[Saved data entries]
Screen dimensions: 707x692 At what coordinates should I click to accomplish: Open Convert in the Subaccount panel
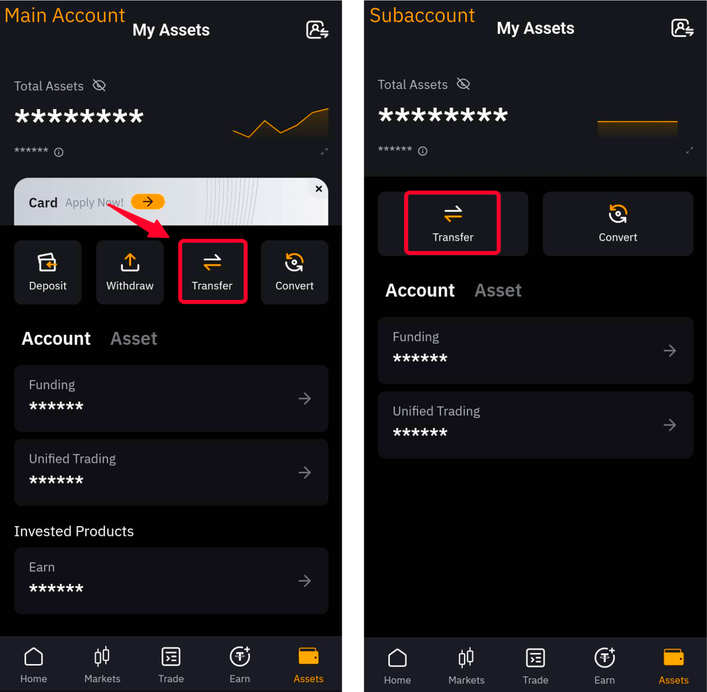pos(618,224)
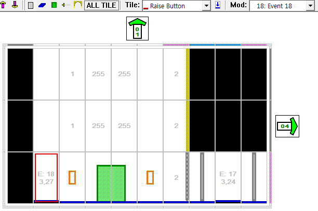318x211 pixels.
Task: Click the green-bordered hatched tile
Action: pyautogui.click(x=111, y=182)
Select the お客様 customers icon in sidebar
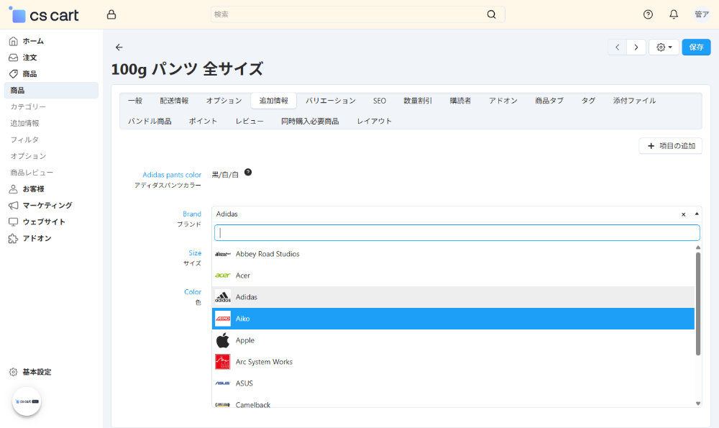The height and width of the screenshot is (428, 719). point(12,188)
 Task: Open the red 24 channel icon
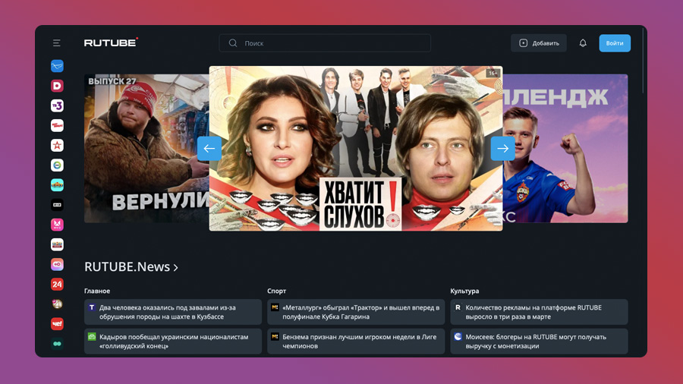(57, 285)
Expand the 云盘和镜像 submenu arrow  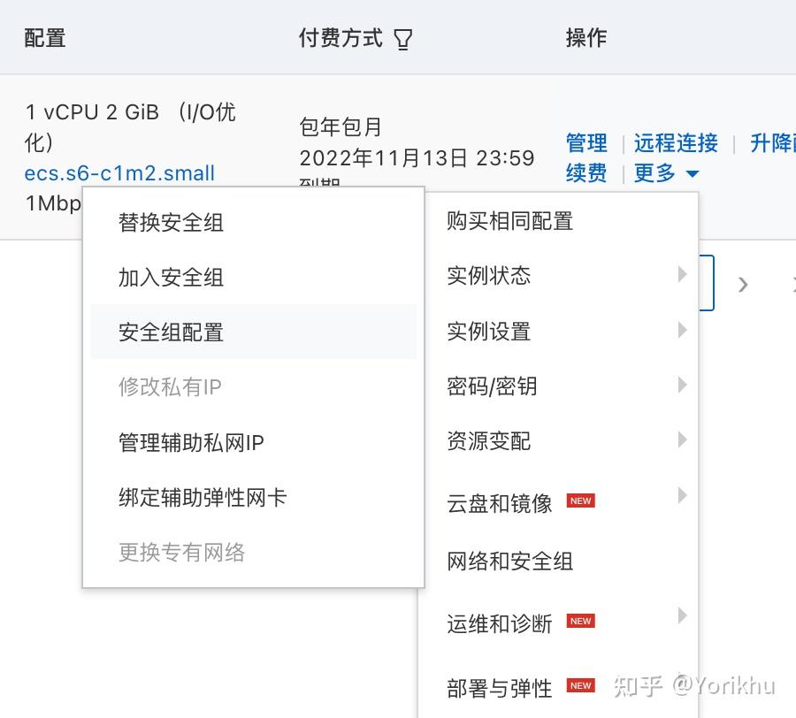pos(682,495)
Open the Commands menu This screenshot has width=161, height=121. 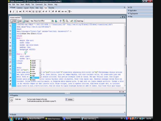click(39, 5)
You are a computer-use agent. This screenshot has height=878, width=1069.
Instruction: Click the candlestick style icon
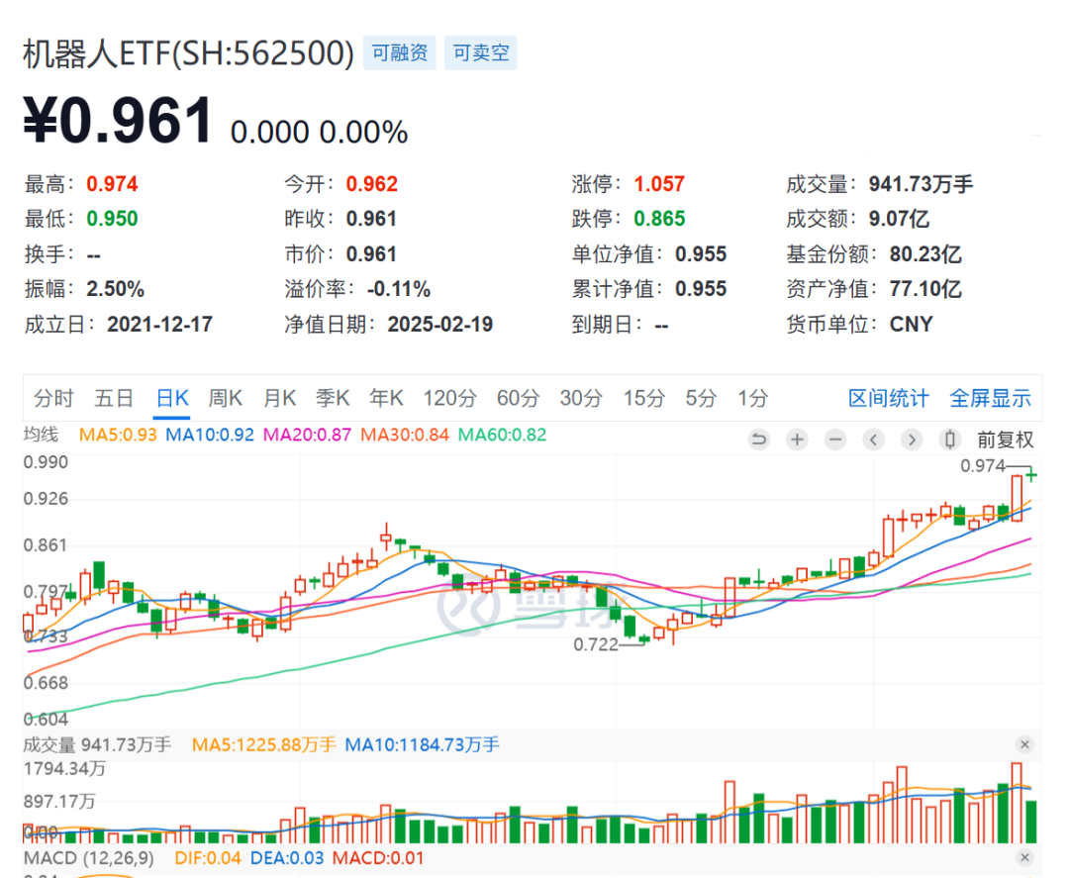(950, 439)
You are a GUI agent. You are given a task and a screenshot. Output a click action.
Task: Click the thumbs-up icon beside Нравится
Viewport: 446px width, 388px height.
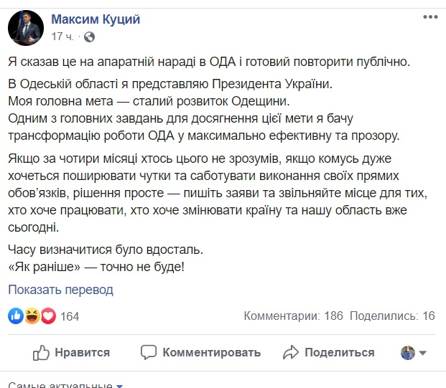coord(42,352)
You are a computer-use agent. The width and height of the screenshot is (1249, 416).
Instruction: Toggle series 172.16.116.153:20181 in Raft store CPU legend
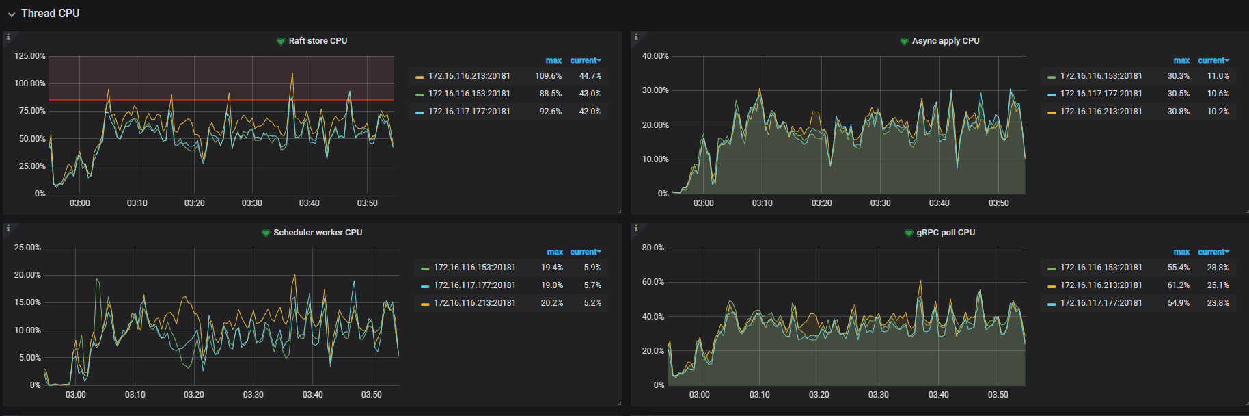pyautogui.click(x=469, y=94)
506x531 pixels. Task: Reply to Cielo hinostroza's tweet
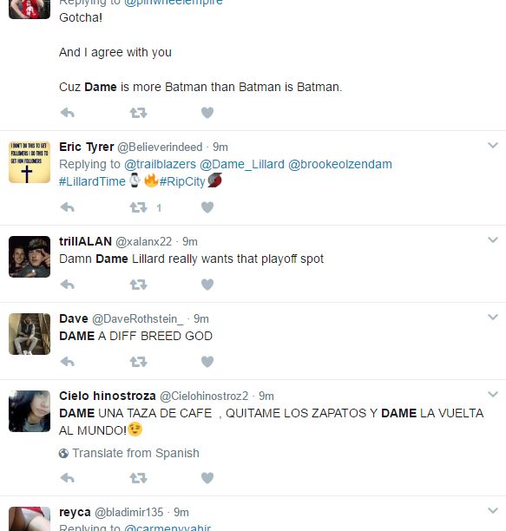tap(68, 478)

** What to produce **
Set down exactly, and only, the lines from the one containing "Instruction: Click the candlestick style icon" through the last line of the entries. Pictures do not belong in the copy.

** Task output **
Instruction: Click the candlestick style icon
(950, 439)
You are a GUI agent. You are given a task and a screenshot. Output a click action.
Task: Click the thumbs-up icon beside Нравится
Viewport: 446px width, 388px height.
coord(42,352)
You are a computer-use agent. The width and height of the screenshot is (1249, 416).
Instruction: Toggle series 172.16.116.153:20181 in Raft store CPU legend
pyautogui.click(x=469, y=94)
506x531 pixels. Task: Reply to Cielo hinostroza's tweet
tap(68, 478)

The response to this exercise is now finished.